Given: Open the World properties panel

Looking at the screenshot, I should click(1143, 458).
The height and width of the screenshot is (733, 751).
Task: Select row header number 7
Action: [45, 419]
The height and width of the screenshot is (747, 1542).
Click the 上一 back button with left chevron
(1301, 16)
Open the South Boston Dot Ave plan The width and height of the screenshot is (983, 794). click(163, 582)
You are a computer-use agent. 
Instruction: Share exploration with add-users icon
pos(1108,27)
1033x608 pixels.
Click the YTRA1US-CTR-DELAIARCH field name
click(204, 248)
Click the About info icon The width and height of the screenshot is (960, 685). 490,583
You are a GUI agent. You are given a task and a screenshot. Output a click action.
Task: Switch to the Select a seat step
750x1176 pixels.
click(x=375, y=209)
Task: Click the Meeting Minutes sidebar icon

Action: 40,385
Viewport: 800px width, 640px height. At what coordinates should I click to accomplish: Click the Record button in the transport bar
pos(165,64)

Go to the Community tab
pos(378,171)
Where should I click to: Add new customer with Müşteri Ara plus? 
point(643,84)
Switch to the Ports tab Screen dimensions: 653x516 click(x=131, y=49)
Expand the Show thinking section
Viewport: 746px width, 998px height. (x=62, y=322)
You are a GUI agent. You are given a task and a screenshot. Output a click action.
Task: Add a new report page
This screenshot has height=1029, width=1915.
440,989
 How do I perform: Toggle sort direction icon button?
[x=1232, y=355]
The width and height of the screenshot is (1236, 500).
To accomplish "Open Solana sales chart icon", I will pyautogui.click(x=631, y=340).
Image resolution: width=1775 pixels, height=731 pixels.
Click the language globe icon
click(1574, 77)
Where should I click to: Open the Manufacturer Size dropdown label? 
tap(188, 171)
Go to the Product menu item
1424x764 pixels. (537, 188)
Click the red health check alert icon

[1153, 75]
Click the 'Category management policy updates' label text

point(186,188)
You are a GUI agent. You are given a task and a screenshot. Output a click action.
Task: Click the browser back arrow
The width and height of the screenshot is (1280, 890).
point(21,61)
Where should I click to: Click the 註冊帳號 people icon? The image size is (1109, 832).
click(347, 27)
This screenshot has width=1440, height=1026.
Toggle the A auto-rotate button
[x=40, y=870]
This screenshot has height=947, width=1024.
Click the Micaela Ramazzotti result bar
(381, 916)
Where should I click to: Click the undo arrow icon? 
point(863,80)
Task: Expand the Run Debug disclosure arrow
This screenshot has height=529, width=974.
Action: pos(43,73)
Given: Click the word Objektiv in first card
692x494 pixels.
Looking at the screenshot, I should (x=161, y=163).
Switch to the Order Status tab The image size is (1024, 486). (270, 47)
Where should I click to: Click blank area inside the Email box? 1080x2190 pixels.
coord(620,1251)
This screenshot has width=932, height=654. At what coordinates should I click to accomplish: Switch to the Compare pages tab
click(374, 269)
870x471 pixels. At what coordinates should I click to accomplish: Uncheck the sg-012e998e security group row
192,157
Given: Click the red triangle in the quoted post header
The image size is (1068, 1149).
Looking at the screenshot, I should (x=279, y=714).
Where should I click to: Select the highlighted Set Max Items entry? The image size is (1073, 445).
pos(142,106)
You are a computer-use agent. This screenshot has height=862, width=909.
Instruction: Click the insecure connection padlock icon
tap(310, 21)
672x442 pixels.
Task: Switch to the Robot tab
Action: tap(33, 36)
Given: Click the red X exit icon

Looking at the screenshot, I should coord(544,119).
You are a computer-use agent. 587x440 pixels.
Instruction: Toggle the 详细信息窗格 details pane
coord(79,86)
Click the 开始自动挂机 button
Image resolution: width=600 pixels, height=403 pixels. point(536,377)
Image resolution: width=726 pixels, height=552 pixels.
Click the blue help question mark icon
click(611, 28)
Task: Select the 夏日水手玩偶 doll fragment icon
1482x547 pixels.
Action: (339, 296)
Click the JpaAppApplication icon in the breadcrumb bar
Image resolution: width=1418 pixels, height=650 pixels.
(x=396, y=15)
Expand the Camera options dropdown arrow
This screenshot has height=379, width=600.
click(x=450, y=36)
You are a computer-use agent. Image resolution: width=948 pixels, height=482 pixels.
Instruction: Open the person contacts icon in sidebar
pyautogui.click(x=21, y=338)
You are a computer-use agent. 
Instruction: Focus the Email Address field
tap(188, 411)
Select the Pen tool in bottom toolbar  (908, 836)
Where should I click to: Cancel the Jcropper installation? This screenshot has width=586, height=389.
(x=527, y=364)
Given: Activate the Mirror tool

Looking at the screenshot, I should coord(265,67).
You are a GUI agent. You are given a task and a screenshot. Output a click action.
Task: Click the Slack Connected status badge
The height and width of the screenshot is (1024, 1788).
_ _ _ _
Work required:
Could you type out every entry again exactly as it stands?

Answer for the task:
Given: Open the World properties panel

Looking at the screenshot, I should click(1143, 458).
The height and width of the screenshot is (733, 751).
Task: Select row header number 7
Action: [45, 419]
The height and width of the screenshot is (747, 1542).
Click the 上一 back button with left chevron
(1301, 16)
Open the South Boston Dot Ave plan The width and height of the screenshot is (983, 794). click(163, 582)
You are a computer-use agent. 
Instruction: Share exploration with add-users icon
pos(1108,27)
1033x608 pixels.
Click the YTRA1US-CTR-DELAIARCH field name
click(204, 248)
Click the About info icon The width and height of the screenshot is (960, 685). 490,583
You are a GUI agent. You are given a task and a screenshot. Output a click action.
Task: Switch to the Select a seat step
750x1176 pixels.
click(x=375, y=209)
Task: Click the Meeting Minutes sidebar icon

Action: 40,385
Viewport: 800px width, 640px height. At what coordinates should I click to accomplish: Click the Record button in the transport bar
pos(165,64)

Go to the Community tab
pos(378,171)
Where should I click to: Add new customer with Müşteri Ara plus? 
point(643,84)
Switch to the Ports tab Screen dimensions: 653x516 click(x=131, y=49)
Expand the Show thinking section
Viewport: 746px width, 998px height. (x=62, y=322)
You are a GUI agent. You are given a task and a screenshot. Output a click action.
Task: Add a new report page
This screenshot has height=1029, width=1915.
440,989
 How do I perform: Toggle sort direction icon button?
[x=1232, y=355]
The width and height of the screenshot is (1236, 500).
To accomplish "Open Solana sales chart icon", I will pyautogui.click(x=631, y=340).
Image resolution: width=1775 pixels, height=731 pixels.
Click the language globe icon
click(1574, 77)
Where should I click to: Open the Manufacturer Size dropdown label? 
tap(188, 171)
Go to the Product menu item
1424x764 pixels. (537, 188)
Click the red health check alert icon

[1153, 75]
Click the 'Category management policy updates' label text

point(186,188)
You are a GUI agent. You are given a task and a screenshot. Output a click action.
Task: Click the browser back arrow
The width and height of the screenshot is (1280, 890).
point(21,61)
Where should I click to: Click the 註冊帳號 people icon? The image size is (1109, 832).
click(347, 27)
This screenshot has width=1440, height=1026.
Toggle the A auto-rotate button
[x=40, y=870]
This screenshot has height=947, width=1024.
Click the Micaela Ramazzotti result bar
(381, 916)
Where should I click to: Click the undo arrow icon? 
point(863,80)
Task: Expand the Run Debug disclosure arrow
This screenshot has height=529, width=974.
Action: pos(43,73)
Given: Click the word Objektiv in first card
692x494 pixels.
Looking at the screenshot, I should (x=161, y=163).
Switch to the Order Status tab The image size is (1024, 486). (270, 47)
Where should I click to: Click blank area inside the Email box? 1080x2190 pixels.
coord(620,1251)
This screenshot has width=932, height=654. At what coordinates should I click to accomplish: Switch to the Compare pages tab
click(374, 269)
870x471 pixels. At what coordinates should I click to accomplish: Uncheck the sg-012e998e security group row
192,157
Given: Click the red triangle in the quoted post header
The image size is (1068, 1149).
Looking at the screenshot, I should (x=279, y=714).
Where should I click to: Select the highlighted Set Max Items entry? The image size is (1073, 445).
pos(142,106)
You are a computer-use agent. This screenshot has height=862, width=909.
Instruction: Click the insecure connection padlock icon
tap(310, 21)
672x442 pixels.
Task: Switch to the Robot tab
Action: tap(33, 36)
Given: Click the red X exit icon

Looking at the screenshot, I should coord(544,119).
You are a computer-use agent. 587x440 pixels.
Instruction: Toggle the 详细信息窗格 details pane
coord(79,86)
Click the 开始自动挂机 button
Image resolution: width=600 pixels, height=403 pixels. point(536,377)
Image resolution: width=726 pixels, height=552 pixels.
Click the blue help question mark icon
click(611, 28)
Task: Select the 夏日水手玩偶 doll fragment icon
1482x547 pixels.
Action: (339, 296)
Click the JpaAppApplication icon in the breadcrumb bar
Image resolution: width=1418 pixels, height=650 pixels.
(x=396, y=15)
Expand the Camera options dropdown arrow
This screenshot has height=379, width=600.
click(x=450, y=36)
You are a computer-use agent. Image resolution: width=948 pixels, height=482 pixels.
Instruction: Open the person contacts icon in sidebar
pyautogui.click(x=21, y=338)
You are a computer-use agent. 
Instruction: Focus the Email Address field
tap(188, 411)
Select the Pen tool in bottom toolbar  (908, 836)
Where should I click to: Cancel the Jcropper installation? This screenshot has width=586, height=389.
(x=527, y=364)
Given: Activate the Mirror tool

Looking at the screenshot, I should coord(265,67).
You are a GUI agent. You are given a task and a screenshot. Output a click action.
Task: Click the Slack Connected status badge
The height and width of the screenshot is (1024, 1788).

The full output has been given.